• _Exercício_: Edite as linhas abaixo trocando "Azure DevOps" por "GitLab" e mantenha todo o restante igual.

• _Dados fornecidos_:
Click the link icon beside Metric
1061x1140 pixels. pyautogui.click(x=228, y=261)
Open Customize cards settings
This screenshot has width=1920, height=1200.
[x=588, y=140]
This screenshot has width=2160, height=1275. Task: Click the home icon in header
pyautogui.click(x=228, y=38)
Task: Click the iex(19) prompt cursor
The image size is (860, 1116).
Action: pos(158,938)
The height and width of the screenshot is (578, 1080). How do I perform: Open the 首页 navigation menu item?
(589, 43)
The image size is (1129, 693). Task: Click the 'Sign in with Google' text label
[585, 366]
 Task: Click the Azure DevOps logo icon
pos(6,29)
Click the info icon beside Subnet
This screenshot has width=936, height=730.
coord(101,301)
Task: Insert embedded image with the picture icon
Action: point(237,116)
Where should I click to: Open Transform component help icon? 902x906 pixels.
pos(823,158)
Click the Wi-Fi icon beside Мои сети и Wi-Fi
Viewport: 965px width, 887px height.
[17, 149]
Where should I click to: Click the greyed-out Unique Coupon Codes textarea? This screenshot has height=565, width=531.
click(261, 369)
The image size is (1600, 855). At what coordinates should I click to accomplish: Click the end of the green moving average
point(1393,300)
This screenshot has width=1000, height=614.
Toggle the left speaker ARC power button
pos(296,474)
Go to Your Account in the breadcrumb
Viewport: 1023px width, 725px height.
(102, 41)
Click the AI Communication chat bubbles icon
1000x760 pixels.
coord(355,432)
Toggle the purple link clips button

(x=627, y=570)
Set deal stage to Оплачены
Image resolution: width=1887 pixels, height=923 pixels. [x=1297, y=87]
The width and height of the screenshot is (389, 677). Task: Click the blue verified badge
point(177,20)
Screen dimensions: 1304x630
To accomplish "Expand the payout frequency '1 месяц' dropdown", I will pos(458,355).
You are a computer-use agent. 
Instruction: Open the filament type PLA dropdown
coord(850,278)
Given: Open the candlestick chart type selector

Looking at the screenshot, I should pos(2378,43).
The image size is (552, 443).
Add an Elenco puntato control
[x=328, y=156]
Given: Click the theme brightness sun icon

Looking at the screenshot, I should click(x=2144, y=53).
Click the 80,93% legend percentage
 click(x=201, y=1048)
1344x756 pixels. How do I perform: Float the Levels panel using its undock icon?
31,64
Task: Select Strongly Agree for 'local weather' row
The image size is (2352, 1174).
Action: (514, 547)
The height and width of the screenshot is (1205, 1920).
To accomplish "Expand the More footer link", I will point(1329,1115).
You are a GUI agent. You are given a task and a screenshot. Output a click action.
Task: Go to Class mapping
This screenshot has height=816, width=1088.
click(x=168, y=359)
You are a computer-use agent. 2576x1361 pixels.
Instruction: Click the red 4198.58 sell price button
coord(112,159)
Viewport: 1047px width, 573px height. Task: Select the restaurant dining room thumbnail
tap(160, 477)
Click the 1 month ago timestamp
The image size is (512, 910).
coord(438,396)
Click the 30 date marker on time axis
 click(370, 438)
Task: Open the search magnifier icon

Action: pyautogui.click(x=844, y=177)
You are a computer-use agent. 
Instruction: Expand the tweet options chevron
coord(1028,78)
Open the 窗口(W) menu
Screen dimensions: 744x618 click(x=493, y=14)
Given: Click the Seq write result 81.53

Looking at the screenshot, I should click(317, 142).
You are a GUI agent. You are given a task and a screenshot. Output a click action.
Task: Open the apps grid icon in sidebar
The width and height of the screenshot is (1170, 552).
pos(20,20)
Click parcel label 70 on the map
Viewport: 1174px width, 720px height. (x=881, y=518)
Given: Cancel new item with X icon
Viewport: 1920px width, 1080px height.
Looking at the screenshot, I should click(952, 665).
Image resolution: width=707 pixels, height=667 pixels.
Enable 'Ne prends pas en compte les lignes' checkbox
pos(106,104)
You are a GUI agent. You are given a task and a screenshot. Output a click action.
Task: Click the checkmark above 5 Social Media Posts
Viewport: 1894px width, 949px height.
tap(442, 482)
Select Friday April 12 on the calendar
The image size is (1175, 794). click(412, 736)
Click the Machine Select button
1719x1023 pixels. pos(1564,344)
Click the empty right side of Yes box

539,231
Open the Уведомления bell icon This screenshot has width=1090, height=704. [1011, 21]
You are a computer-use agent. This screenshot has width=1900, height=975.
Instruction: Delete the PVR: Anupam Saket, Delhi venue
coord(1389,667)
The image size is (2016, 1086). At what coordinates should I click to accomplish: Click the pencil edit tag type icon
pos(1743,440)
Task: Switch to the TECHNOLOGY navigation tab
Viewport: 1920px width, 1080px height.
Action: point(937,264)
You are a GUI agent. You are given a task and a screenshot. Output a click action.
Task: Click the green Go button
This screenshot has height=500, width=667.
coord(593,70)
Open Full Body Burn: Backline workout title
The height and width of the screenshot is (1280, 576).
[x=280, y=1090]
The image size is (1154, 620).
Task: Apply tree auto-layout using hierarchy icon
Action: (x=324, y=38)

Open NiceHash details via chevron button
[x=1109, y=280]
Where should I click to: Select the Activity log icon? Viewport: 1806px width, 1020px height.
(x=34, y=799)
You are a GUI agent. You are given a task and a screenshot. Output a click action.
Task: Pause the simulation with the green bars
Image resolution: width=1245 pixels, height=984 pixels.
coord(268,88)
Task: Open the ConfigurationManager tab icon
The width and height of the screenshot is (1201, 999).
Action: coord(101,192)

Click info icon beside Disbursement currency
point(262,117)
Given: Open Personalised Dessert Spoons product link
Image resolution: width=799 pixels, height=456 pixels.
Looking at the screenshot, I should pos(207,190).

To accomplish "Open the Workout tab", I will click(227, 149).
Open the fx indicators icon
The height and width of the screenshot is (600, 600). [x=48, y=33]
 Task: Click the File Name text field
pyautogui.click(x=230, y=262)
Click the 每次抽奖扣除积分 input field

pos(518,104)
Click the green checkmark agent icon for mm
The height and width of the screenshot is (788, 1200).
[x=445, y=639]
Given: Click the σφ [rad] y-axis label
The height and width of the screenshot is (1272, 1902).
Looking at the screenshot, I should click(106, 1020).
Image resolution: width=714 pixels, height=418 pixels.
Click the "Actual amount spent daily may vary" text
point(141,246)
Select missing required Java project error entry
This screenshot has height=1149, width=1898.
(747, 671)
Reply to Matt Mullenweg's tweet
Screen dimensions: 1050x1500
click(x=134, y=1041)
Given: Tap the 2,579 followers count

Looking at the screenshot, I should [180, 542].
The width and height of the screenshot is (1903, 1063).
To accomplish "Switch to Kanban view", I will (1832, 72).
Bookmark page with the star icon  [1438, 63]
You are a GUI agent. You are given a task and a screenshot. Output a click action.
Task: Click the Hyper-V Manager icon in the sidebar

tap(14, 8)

• _Resultado_:
Click the link icon beside Metric
1061x1140 pixels. pyautogui.click(x=228, y=261)
Open Customize cards settings
This screenshot has width=1920, height=1200.
[x=588, y=140]
This screenshot has width=2160, height=1275. Task: Click the home icon in header
pyautogui.click(x=228, y=38)
Task: Click the iex(19) prompt cursor
The image size is (860, 1116).
Action: pos(158,938)
The height and width of the screenshot is (578, 1080). How do I perform: Open the 首页 navigation menu item?
(589, 43)
The image size is (1129, 693). Task: Click the 'Sign in with Google' text label
[585, 366]
 Task: Click the GitLab logo icon
pos(6,29)
Click the info icon beside Subnet
This screenshot has width=936, height=730.
coord(101,301)
Task: Insert embedded image with the picture icon
Action: point(237,116)
Where should I click to: Open Transform component help icon? 902x906 pixels.
pos(823,158)
Click the Wi-Fi icon beside Мои сети и Wi-Fi
Viewport: 965px width, 887px height.
[17, 149]
Where should I click to: Click the greyed-out Unique Coupon Codes textarea? This screenshot has height=565, width=531.
click(261, 369)
The image size is (1600, 855). At what coordinates should I click to accomplish: Click the end of the green moving average
point(1393,300)
This screenshot has width=1000, height=614.
Toggle the left speaker ARC power button
pos(296,474)
Go to Your Account in the breadcrumb
Viewport: 1023px width, 725px height.
(102, 41)
Click the AI Communication chat bubbles icon
1000x760 pixels.
coord(355,432)
Toggle the purple link clips button

(x=627, y=570)
Set deal stage to Оплачены
Image resolution: width=1887 pixels, height=923 pixels. [x=1297, y=87]
The width and height of the screenshot is (389, 677). Task: Click the blue verified badge
point(177,20)
Screen dimensions: 1304x630
To accomplish "Expand the payout frequency '1 месяц' dropdown", I will pos(458,355).
You are a computer-use agent. 
Instruction: Open the filament type PLA dropdown
coord(850,278)
Given: Open the candlestick chart type selector

Looking at the screenshot, I should pos(2378,43).
The image size is (552, 443).
Add an Elenco puntato control
[x=328, y=156]
Given: Click the theme brightness sun icon

Looking at the screenshot, I should click(x=2144, y=53).
Click the 80,93% legend percentage
 click(x=201, y=1048)
1344x756 pixels. How do I perform: Float the Levels panel using its undock icon?
31,64
Task: Select Strongly Agree for 'local weather' row
The image size is (2352, 1174).
Action: (514, 547)
The height and width of the screenshot is (1205, 1920).
To accomplish "Expand the More footer link", I will point(1329,1115).
You are a GUI agent. You are given a task and a screenshot. Output a click action.
Task: Go to Class mapping
This screenshot has height=816, width=1088.
click(x=168, y=359)
You are a computer-use agent. 2576x1361 pixels.
Instruction: Click the red 4198.58 sell price button
coord(112,159)
Viewport: 1047px width, 573px height. Task: Select the restaurant dining room thumbnail
tap(160, 477)
Click the 1 month ago timestamp
The image size is (512, 910).
coord(438,396)
Click the 30 date marker on time axis
 click(370, 438)
Task: Open the search magnifier icon

Action: pyautogui.click(x=844, y=177)
You are a computer-use agent. 
Instruction: Expand the tweet options chevron
coord(1028,78)
Open the 窗口(W) menu
Screen dimensions: 744x618 click(x=493, y=14)
Given: Click the Seq write result 81.53

Looking at the screenshot, I should click(317, 142).
You are a GUI agent. You are given a task and a screenshot. Output a click action.
Task: Open the apps grid icon in sidebar
The width and height of the screenshot is (1170, 552).
pos(20,20)
Click parcel label 70 on the map
Viewport: 1174px width, 720px height. (x=881, y=518)
Given: Cancel new item with X icon
Viewport: 1920px width, 1080px height.
Looking at the screenshot, I should click(952, 665).
Image resolution: width=707 pixels, height=667 pixels.
Enable 'Ne prends pas en compte les lignes' checkbox
pos(106,104)
You are a GUI agent. You are given a task and a screenshot. Output a click action.
Task: Click the checkmark above 5 Social Media Posts
Viewport: 1894px width, 949px height.
tap(442, 482)
Select Friday April 12 on the calendar
The image size is (1175, 794). click(412, 736)
Click the Machine Select button
1719x1023 pixels. pos(1564,344)
Click the empty right side of Yes box

539,231
Open the Уведомления bell icon This screenshot has width=1090, height=704. [1011, 21]
You are a computer-use agent. This screenshot has width=1900, height=975.
Instruction: Delete the PVR: Anupam Saket, Delhi venue
coord(1389,667)
The image size is (2016, 1086). At what coordinates should I click to accomplish: Click the pencil edit tag type icon
pos(1743,440)
Task: Switch to the TECHNOLOGY navigation tab
Viewport: 1920px width, 1080px height.
Action: point(937,264)
You are a GUI agent. You are given a task and a screenshot. Output a click action.
Task: Click the green Go button
This screenshot has height=500, width=667.
coord(593,70)
Open Full Body Burn: Backline workout title
The height and width of the screenshot is (1280, 576).
[x=280, y=1090]
The image size is (1154, 620).
Task: Apply tree auto-layout using hierarchy icon
Action: (x=324, y=38)

Open NiceHash details via chevron button
[x=1109, y=280]
Where should I click to: Select the Activity log icon? Viewport: 1806px width, 1020px height.
(x=34, y=799)
You are a GUI agent. You are given a task and a screenshot. Output a click action.
Task: Pause the simulation with the green bars
Image resolution: width=1245 pixels, height=984 pixels.
coord(268,88)
Task: Open the ConfigurationManager tab icon
The width and height of the screenshot is (1201, 999).
Action: coord(101,192)

Click info icon beside Disbursement currency
point(262,117)
Given: Open Personalised Dessert Spoons product link
Image resolution: width=799 pixels, height=456 pixels.
Looking at the screenshot, I should pos(207,190).

To accomplish "Open the Workout tab", I will click(227, 149).
Open the fx indicators icon
The height and width of the screenshot is (600, 600). [x=48, y=33]
 Task: Click the File Name text field
pyautogui.click(x=230, y=262)
Click the 每次抽奖扣除积分 input field

pos(518,104)
Click the green checkmark agent icon for mm
The height and width of the screenshot is (788, 1200).
[x=445, y=639]
Given: Click the σφ [rad] y-axis label
The height and width of the screenshot is (1272, 1902).
Looking at the screenshot, I should click(106, 1020).
Image resolution: width=714 pixels, height=418 pixels.
Click the "Actual amount spent daily may vary" text
point(141,246)
Select missing required Java project error entry
This screenshot has height=1149, width=1898.
(747, 671)
Reply to Matt Mullenweg's tweet
Screen dimensions: 1050x1500
click(x=134, y=1041)
Given: Tap the 2,579 followers count

Looking at the screenshot, I should [180, 542].
The width and height of the screenshot is (1903, 1063).
To accomplish "Switch to Kanban view", I will (1832, 72).
Bookmark page with the star icon  [1438, 63]
You are a GUI agent. You are given a task and a screenshot. Output a click action.
Task: Click the Hyper-V Manager icon in the sidebar

tap(14, 8)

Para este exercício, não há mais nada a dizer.